Collected data entries:
╭──

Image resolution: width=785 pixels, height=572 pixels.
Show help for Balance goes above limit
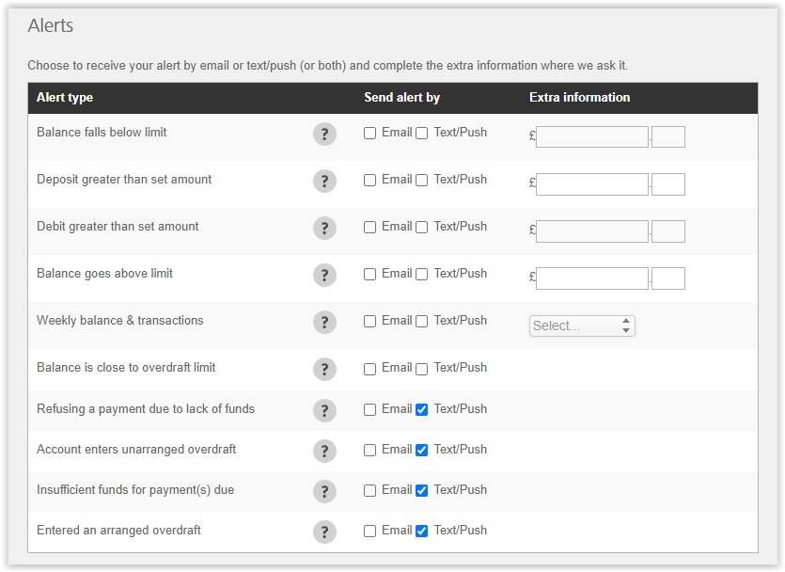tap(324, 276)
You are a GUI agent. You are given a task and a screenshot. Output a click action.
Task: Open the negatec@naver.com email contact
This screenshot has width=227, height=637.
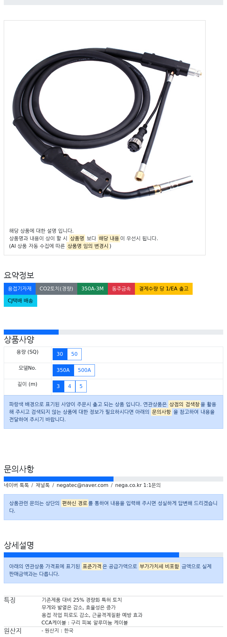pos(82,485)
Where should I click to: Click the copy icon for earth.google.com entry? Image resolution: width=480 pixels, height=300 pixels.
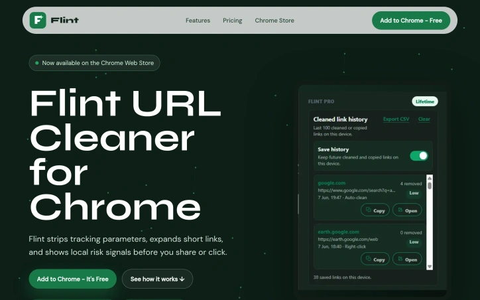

╰──

• **EXERCISE**: Collect every line above that contains the word "pixels".

• **RESPONSE AREA**:
Image resolution: width=785 pixels, height=572 pixels.
Where should I click to: Click the copy icon for earth.google.com entry? Image resolution: width=480 pixels, height=300 pixels.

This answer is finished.